**What you have to do:**
Here are some entries. Print them exactly as they are.

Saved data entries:
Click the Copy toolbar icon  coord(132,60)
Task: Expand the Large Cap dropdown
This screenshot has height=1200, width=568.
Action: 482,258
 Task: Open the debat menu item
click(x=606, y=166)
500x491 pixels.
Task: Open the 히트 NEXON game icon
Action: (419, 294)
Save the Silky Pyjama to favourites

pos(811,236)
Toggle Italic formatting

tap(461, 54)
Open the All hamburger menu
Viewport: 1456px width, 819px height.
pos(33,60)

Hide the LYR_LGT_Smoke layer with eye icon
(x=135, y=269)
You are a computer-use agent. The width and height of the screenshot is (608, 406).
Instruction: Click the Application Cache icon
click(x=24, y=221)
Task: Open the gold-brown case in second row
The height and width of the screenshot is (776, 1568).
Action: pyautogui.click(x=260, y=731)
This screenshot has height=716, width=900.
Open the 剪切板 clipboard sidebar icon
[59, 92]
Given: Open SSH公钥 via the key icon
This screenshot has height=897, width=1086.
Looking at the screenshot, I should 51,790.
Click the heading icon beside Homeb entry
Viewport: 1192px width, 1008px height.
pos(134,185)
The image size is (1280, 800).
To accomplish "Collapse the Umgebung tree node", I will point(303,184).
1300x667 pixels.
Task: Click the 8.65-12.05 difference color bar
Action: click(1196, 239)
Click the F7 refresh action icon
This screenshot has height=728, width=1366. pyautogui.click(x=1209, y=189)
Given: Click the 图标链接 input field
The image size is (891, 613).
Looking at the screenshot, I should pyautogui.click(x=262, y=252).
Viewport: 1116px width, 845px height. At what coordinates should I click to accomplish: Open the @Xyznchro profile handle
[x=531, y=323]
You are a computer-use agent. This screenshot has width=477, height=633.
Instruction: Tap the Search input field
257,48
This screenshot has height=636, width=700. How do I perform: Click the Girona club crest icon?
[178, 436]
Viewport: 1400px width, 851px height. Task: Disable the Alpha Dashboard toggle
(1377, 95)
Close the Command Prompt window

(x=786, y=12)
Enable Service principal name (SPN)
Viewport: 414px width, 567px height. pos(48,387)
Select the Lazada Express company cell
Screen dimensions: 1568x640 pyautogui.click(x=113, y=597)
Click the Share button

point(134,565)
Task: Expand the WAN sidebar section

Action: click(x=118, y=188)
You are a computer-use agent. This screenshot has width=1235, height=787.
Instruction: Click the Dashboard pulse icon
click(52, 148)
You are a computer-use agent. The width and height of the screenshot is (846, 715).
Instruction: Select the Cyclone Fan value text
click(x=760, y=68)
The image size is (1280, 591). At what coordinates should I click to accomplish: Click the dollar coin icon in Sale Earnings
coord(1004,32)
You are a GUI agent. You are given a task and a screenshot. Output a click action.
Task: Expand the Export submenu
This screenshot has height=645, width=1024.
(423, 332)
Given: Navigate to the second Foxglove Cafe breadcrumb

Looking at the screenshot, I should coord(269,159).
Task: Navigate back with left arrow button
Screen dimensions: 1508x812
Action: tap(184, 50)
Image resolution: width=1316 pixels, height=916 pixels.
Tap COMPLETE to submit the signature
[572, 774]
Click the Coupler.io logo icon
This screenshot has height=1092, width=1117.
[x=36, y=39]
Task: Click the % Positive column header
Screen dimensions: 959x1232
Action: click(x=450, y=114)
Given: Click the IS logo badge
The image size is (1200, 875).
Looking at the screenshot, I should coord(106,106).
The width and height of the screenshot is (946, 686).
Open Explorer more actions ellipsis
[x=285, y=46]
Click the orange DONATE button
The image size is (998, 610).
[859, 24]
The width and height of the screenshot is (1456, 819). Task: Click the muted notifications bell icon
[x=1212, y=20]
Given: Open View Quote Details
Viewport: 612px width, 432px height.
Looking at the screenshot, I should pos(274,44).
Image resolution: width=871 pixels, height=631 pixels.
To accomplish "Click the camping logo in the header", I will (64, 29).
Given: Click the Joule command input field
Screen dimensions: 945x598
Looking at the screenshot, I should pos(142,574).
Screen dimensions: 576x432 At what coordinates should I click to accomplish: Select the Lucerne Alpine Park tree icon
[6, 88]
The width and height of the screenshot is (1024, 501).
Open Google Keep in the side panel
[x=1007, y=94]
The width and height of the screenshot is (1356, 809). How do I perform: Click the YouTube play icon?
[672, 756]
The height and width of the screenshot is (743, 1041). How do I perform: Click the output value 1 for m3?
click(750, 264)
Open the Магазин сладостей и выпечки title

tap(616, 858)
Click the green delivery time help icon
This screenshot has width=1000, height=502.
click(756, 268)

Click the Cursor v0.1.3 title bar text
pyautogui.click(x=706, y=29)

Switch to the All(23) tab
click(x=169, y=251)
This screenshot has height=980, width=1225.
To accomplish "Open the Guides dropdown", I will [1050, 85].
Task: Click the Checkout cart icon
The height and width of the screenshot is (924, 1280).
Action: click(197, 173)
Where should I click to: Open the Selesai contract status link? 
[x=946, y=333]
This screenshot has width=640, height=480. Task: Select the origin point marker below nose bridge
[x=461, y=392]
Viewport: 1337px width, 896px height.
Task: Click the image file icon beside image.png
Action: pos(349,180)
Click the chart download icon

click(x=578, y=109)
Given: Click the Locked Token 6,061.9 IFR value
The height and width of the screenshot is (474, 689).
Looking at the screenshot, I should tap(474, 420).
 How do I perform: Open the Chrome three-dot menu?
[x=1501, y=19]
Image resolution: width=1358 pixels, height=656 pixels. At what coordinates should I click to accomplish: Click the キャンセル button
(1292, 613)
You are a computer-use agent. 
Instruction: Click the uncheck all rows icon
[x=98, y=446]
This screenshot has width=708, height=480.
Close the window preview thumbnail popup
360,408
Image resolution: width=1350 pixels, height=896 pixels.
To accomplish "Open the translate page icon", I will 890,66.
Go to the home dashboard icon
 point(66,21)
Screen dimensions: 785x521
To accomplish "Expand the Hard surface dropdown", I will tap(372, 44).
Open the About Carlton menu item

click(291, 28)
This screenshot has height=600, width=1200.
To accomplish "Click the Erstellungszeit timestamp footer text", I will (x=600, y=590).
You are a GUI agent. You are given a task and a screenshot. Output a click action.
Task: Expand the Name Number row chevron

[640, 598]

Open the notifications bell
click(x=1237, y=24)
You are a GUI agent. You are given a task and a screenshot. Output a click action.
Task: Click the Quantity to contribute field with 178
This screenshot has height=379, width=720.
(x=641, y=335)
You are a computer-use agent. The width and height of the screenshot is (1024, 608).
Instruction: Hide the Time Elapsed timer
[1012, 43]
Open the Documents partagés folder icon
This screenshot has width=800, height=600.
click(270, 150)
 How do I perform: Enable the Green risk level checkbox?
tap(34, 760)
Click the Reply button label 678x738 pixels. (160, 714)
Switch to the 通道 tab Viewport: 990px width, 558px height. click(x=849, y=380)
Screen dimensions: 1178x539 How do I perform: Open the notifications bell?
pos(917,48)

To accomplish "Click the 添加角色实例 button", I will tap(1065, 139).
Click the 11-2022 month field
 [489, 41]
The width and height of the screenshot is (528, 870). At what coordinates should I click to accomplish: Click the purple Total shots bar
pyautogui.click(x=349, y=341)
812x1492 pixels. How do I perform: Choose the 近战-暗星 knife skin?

**Result for this exercise:**
Click the Copy toolbar icon  coord(132,60)
Task: Expand the Large Cap dropdown
This screenshot has height=1200, width=568.
Action: 482,258
 Task: Open the debat menu item
click(x=606, y=166)
500x491 pixels.
Task: Open the 히트 NEXON game icon
Action: (419, 294)
Save the Silky Pyjama to favourites

pos(811,236)
Toggle Italic formatting

tap(461, 54)
Open the All hamburger menu
Viewport: 1456px width, 819px height.
pos(33,60)

Hide the LYR_LGT_Smoke layer with eye icon
(x=135, y=269)
You are a computer-use agent. The width and height of the screenshot is (608, 406).
Instruction: Click the Application Cache icon
click(x=24, y=221)
Task: Open the gold-brown case in second row
The height and width of the screenshot is (776, 1568).
Action: pyautogui.click(x=260, y=731)
This screenshot has height=716, width=900.
Open the 剪切板 clipboard sidebar icon
[59, 92]
Given: Open SSH公钥 via the key icon
This screenshot has height=897, width=1086.
Looking at the screenshot, I should 51,790.
Click the heading icon beside Homeb entry
Viewport: 1192px width, 1008px height.
pos(134,185)
The image size is (1280, 800).
To accomplish "Collapse the Umgebung tree node", I will point(303,184).
1300x667 pixels.
Task: Click the 8.65-12.05 difference color bar
Action: click(1196, 239)
Click the F7 refresh action icon
This screenshot has height=728, width=1366. pyautogui.click(x=1209, y=189)
Given: Click the 图标链接 input field
The image size is (891, 613).
Looking at the screenshot, I should pyautogui.click(x=262, y=252).
Viewport: 1116px width, 845px height. At what coordinates should I click to accomplish: Open the @Xyznchro profile handle
[x=531, y=323]
You are a computer-use agent. This screenshot has width=477, height=633.
Instruction: Tap the Search input field
257,48
This screenshot has height=636, width=700. How do I perform: Click the Girona club crest icon?
[178, 436]
Viewport: 1400px width, 851px height. Task: Disable the Alpha Dashboard toggle
(1377, 95)
Close the Command Prompt window

(x=786, y=12)
Enable Service principal name (SPN)
Viewport: 414px width, 567px height. pos(48,387)
Select the Lazada Express company cell
Screen dimensions: 1568x640 pyautogui.click(x=113, y=597)
Click the Share button

point(134,565)
Task: Expand the WAN sidebar section

Action: click(x=118, y=188)
You are a computer-use agent. This screenshot has width=1235, height=787.
Instruction: Click the Dashboard pulse icon
click(52, 148)
You are a computer-use agent. The width and height of the screenshot is (846, 715).
Instruction: Select the Cyclone Fan value text
click(x=760, y=68)
The image size is (1280, 591). At what coordinates should I click to accomplish: Click the dollar coin icon in Sale Earnings
coord(1004,32)
You are a GUI agent. You are given a task and a screenshot. Output a click action.
Task: Expand the Export submenu
This screenshot has height=645, width=1024.
(423, 332)
Given: Navigate to the second Foxglove Cafe breadcrumb

Looking at the screenshot, I should coord(269,159).
Task: Navigate back with left arrow button
Screen dimensions: 1508x812
Action: tap(184, 50)
Image resolution: width=1316 pixels, height=916 pixels.
Tap COMPLETE to submit the signature
[572, 774]
Click the Coupler.io logo icon
This screenshot has height=1092, width=1117.
[x=36, y=39]
Task: Click the % Positive column header
Screen dimensions: 959x1232
Action: click(x=450, y=114)
Given: Click the IS logo badge
The image size is (1200, 875).
Looking at the screenshot, I should coord(106,106).
The width and height of the screenshot is (946, 686).
Open Explorer more actions ellipsis
[x=285, y=46]
Click the orange DONATE button
The image size is (998, 610).
[859, 24]
The width and height of the screenshot is (1456, 819). Task: Click the muted notifications bell icon
[x=1212, y=20]
Given: Open View Quote Details
Viewport: 612px width, 432px height.
Looking at the screenshot, I should pos(274,44).
Image resolution: width=871 pixels, height=631 pixels.
To accomplish "Click the camping logo in the header", I will (64, 29).
Given: Click the Joule command input field
Screen dimensions: 945x598
Looking at the screenshot, I should pos(142,574).
Screen dimensions: 576x432 At what coordinates should I click to accomplish: Select the Lucerne Alpine Park tree icon
[6, 88]
The width and height of the screenshot is (1024, 501).
Open Google Keep in the side panel
[x=1007, y=94]
The width and height of the screenshot is (1356, 809). How do I perform: Click the YouTube play icon?
[672, 756]
The height and width of the screenshot is (743, 1041). How do I perform: Click the output value 1 for m3?
click(750, 264)
Open the Магазин сладостей и выпечки title

tap(616, 858)
Click the green delivery time help icon
This screenshot has width=1000, height=502.
click(756, 268)

Click the Cursor v0.1.3 title bar text
pyautogui.click(x=706, y=29)

Switch to the All(23) tab
click(x=169, y=251)
This screenshot has height=980, width=1225.
To accomplish "Open the Guides dropdown", I will [1050, 85].
Task: Click the Checkout cart icon
The height and width of the screenshot is (924, 1280).
Action: click(197, 173)
Where should I click to: Open the Selesai contract status link? 
[x=946, y=333]
This screenshot has width=640, height=480. Task: Select the origin point marker below nose bridge
[x=461, y=392]
Viewport: 1337px width, 896px height.
Task: Click the image file icon beside image.png
Action: pos(349,180)
Click the chart download icon

click(x=578, y=109)
Given: Click the Locked Token 6,061.9 IFR value
The height and width of the screenshot is (474, 689).
Looking at the screenshot, I should tap(474, 420).
 How do I perform: Open the Chrome three-dot menu?
[x=1501, y=19]
Image resolution: width=1358 pixels, height=656 pixels. At what coordinates should I click to accomplish: Click the キャンセル button
(1292, 613)
You are a computer-use agent. 
Instruction: Click the uncheck all rows icon
[x=98, y=446]
This screenshot has width=708, height=480.
Close the window preview thumbnail popup
360,408
Image resolution: width=1350 pixels, height=896 pixels.
To accomplish "Open the translate page icon", I will 890,66.
Go to the home dashboard icon
 point(66,21)
Screen dimensions: 785x521
To accomplish "Expand the Hard surface dropdown", I will tap(372, 44).
Open the About Carlton menu item

click(291, 28)
This screenshot has height=600, width=1200.
To accomplish "Click the Erstellungszeit timestamp footer text", I will (x=600, y=590).
You are a GUI agent. You are given a task and a screenshot. Output a click action.
Task: Expand the Name Number row chevron

[640, 598]

Open the notifications bell
click(x=1237, y=24)
You are a GUI agent. You are given a task and a screenshot. Output a click action.
Task: Click the Quantity to contribute field with 178
This screenshot has height=379, width=720.
(x=641, y=335)
You are a computer-use agent. The width and height of the screenshot is (1024, 608).
Instruction: Hide the Time Elapsed timer
[1012, 43]
Open the Documents partagés folder icon
This screenshot has width=800, height=600.
click(270, 150)
 How do I perform: Enable the Green risk level checkbox?
tap(34, 760)
Click the Reply button label 678x738 pixels. (160, 714)
Switch to the 通道 tab Viewport: 990px width, 558px height. click(x=849, y=380)
Screen dimensions: 1178x539 How do I perform: Open the notifications bell?
pos(917,48)

To accomplish "Click the 添加角色实例 button", I will tap(1065, 139).
Click the 11-2022 month field
 [489, 41]
The width and height of the screenshot is (528, 870). At what coordinates should I click to accomplish: Click the purple Total shots bar
pyautogui.click(x=349, y=341)
812x1492 pixels. How do I perform: Choose the 近战-暗星 knife skin?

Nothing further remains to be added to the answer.